Trump Butts Into Ohio Sen Race To Do Preemptive 2024 Damage Control

CLEVELAND, OHIO - SEPTEMBER 29: U.S. President Donald Trump participates in the first presidential debate against Democratic presidential nominee Joe Biden at the Health Education Campus of Case Western Reserve Univ... CLEVELAND, OHIO - SEPTEMBER 29: U.S. President Donald Trump participates in the first presidential debate against Democratic presidential nominee Joe Biden at the Health Education Campus of Case Western Reserve University on September 29, 2020 in Cleveland, Ohio. This is the first of three planned debates between the two candidates in the lead up to the election on November 3. (Photo by Win McNamee/Getty Images) MORE LESS

Former President Trump is injecting himself into next year’s Ohio Senate race — for the sake of doing damage control ahead of his potential 2024 presidential run.

Last month, Trump reportedly called Club for Growth President David McIntosh to demand that the conservative organization take down its TV ads targeting Ohio Senate candidate J.D. Vance, according to Politico.

The TV ads show footage of Vance in 2016 when he proclaimed himself a “Never Trump guy” and slammed Trump by calling the then-GOP presidential candidate an “idiot,” “noxious” and “offensive.”

Vance has since walked back his previous criticism of Trump in an effort to gain the former president’s endorsement.

McIntosh, an informal Trump adviser who keeps the former president in the loop about campaigns nationwide, reportedly told Trump that he would look into the TV ads that are critical of both the former president and Vance.

However, Politico noted that the Club has continued airing the $1 million TV buy and has reportedly piled another $500,000 into it.

Following the conversation between McIntosh and Trump, the Club for Growth reportedly sent Trump’s team a polling memo that claimed the TV ads won’t have an impact on the former president’s popularity. According to Politico, the memo outlined survey results pulled from four media markets across Ohio that compared Trump’s numbers before and after the commercials aired. The surveys found that Trump’s popularity wasn’t affected in any of the four markets.

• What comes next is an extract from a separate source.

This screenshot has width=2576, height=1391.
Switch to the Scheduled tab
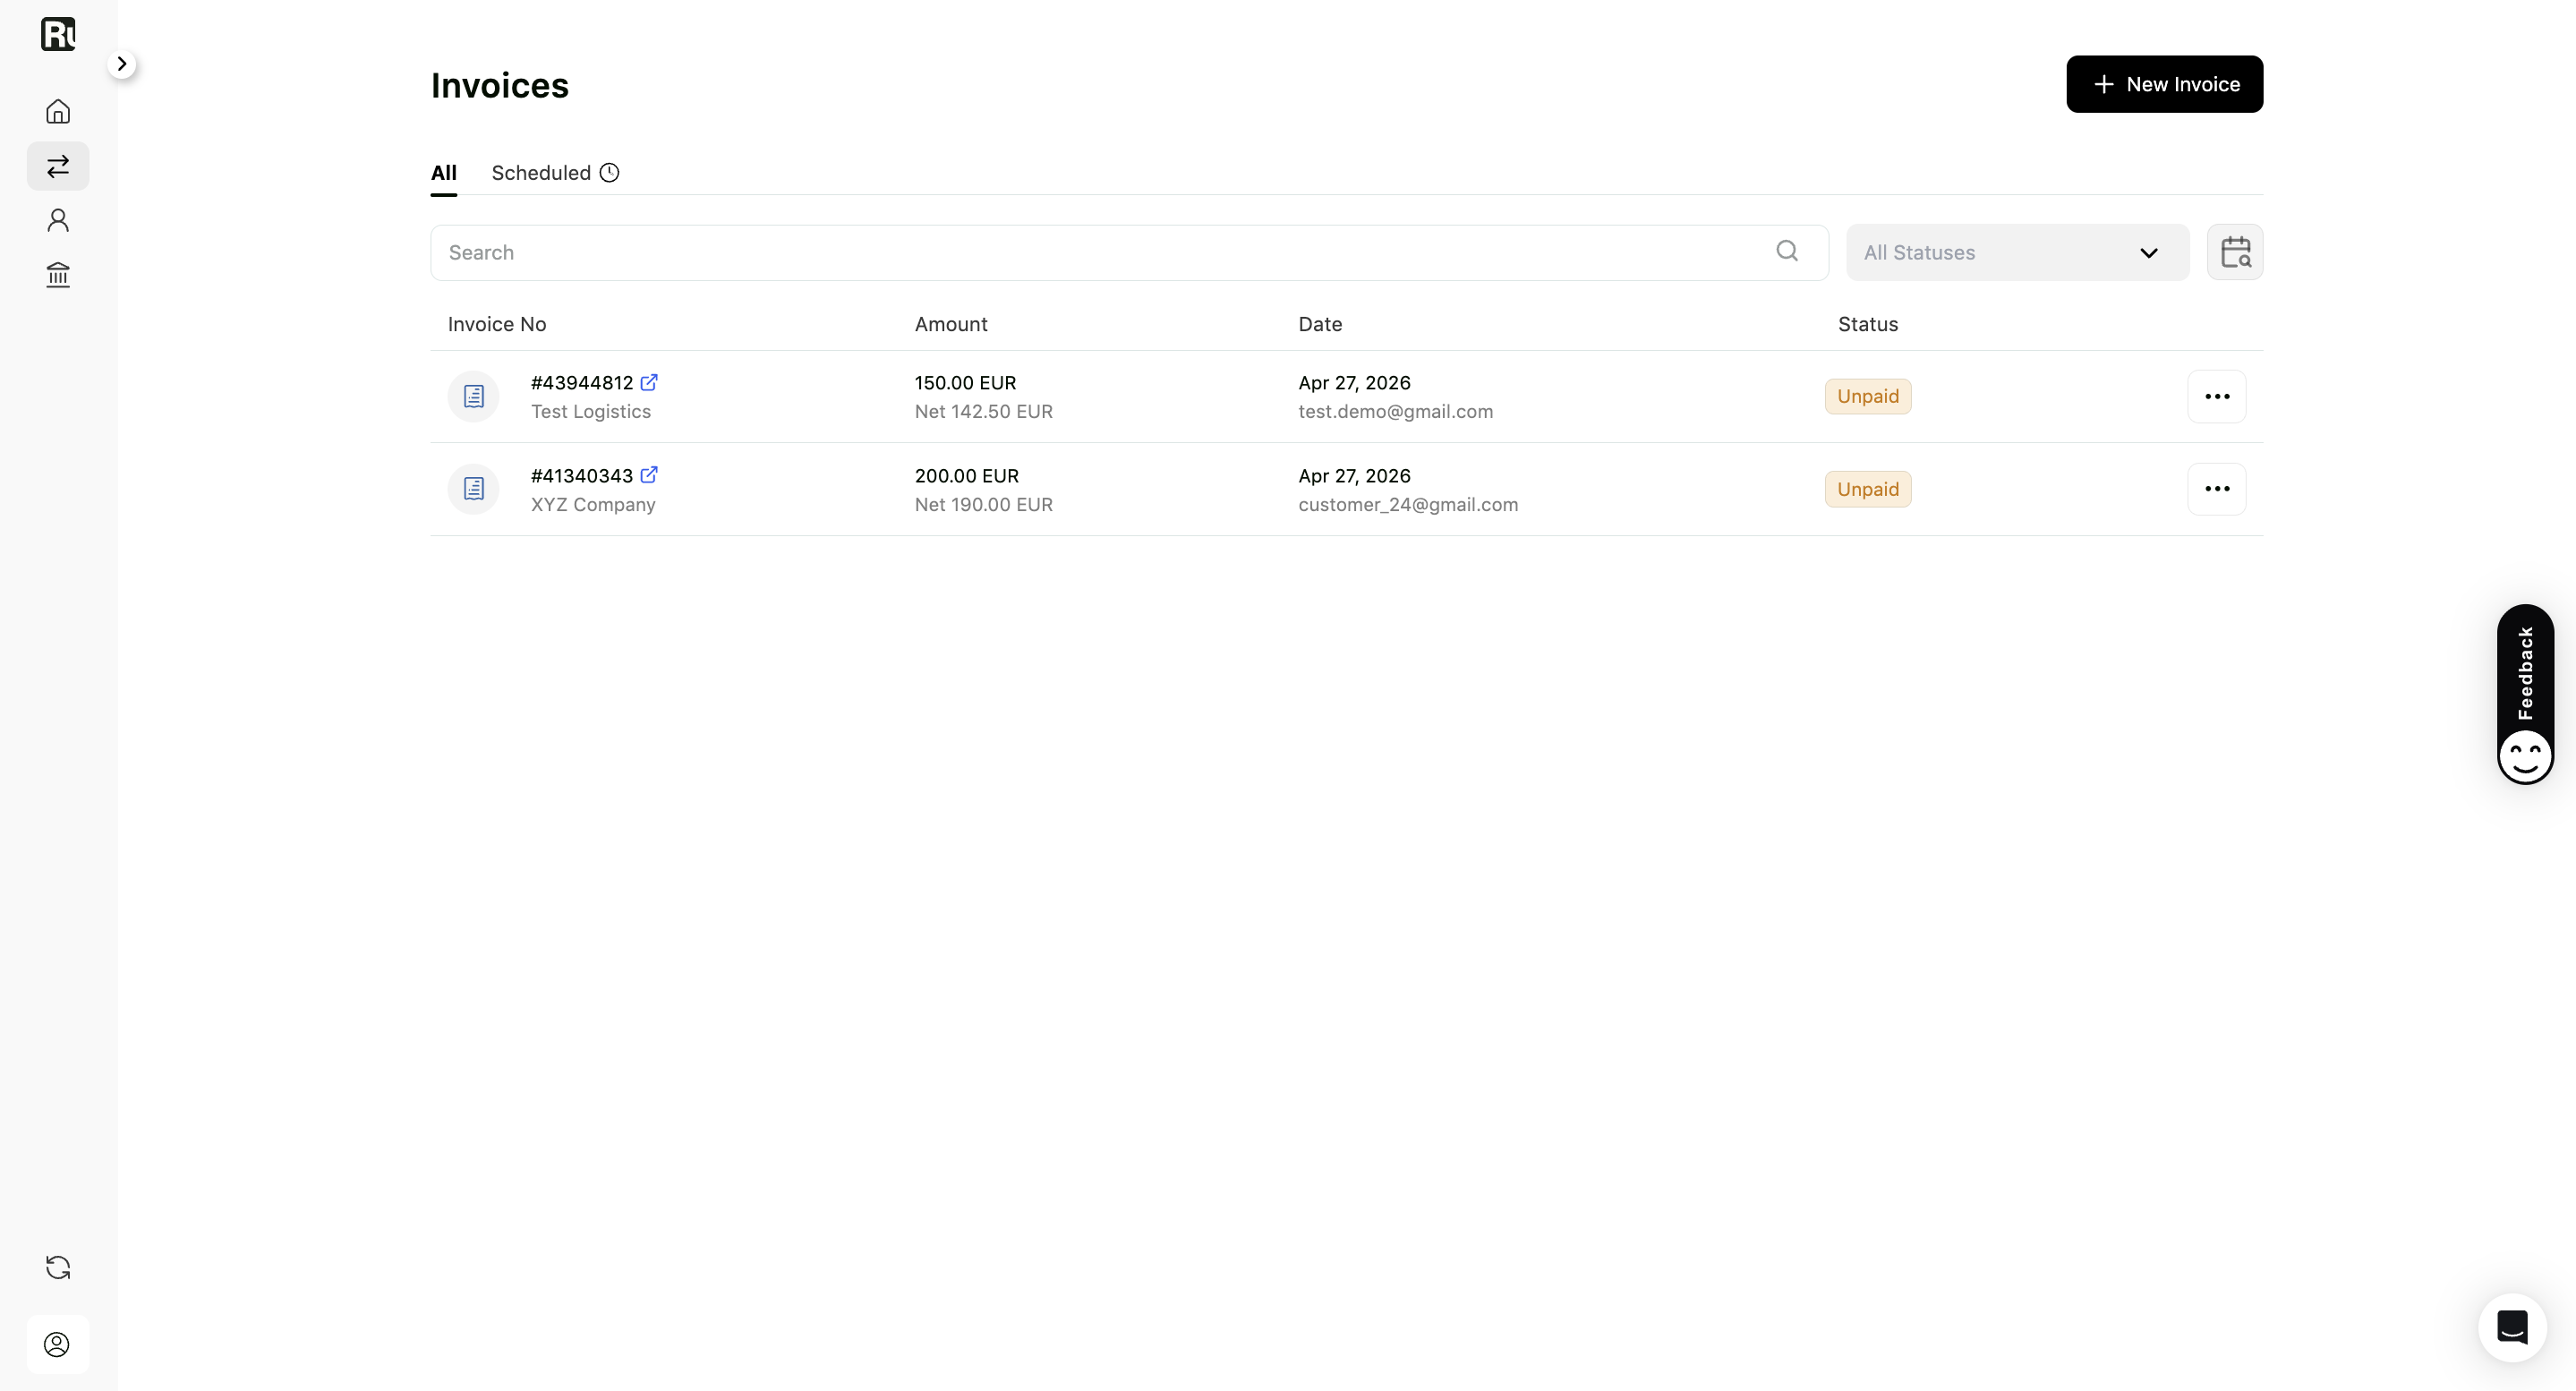point(555,173)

“The polls … show that the advertising has had no effect on President Trump’s image as his favorable and unfavorable ratings changed by no more than a single point in any market,” a separate Club-commissioned memo said, according to Politico. The Club’s polling showed declining ratings for Vance.

Trump has reportedly been in contact with McIntosh since last month’s call, and the anti-Vance ads haven’t come up in their conversations.

Although the Club and McIntosh have branded themselves in recent years as staunch Trump allies by targeting the former president’s GOP critics, the Club spent millions of dollars in 2016 in an unsuccessful effort to prevent Trump from winning the GOP presidential nomination.

Trump’s reported involvement in the Ohio Senate race comes as he vows to endorse challengers of Republican lawmakers who refused to go along with his baseless claims of widespread voter fraud in the 2020 presidential election.

The former president, however, has yet to endorse a candidate in the Ohio Senate race. The Club has endorsed frontrunner and former state Treasurer Josh Mandel ahead of Ohio’s primary in May.

Vance has made efforts to gain Trump’s approval in the past year. In addition to participating in an “Apprentice”-style boardroom meeting with Trump, Vance traveled to Mar-a-Lago with his mentor and political benefactor, tech billionaire Peter Thiel, to meet with the former president.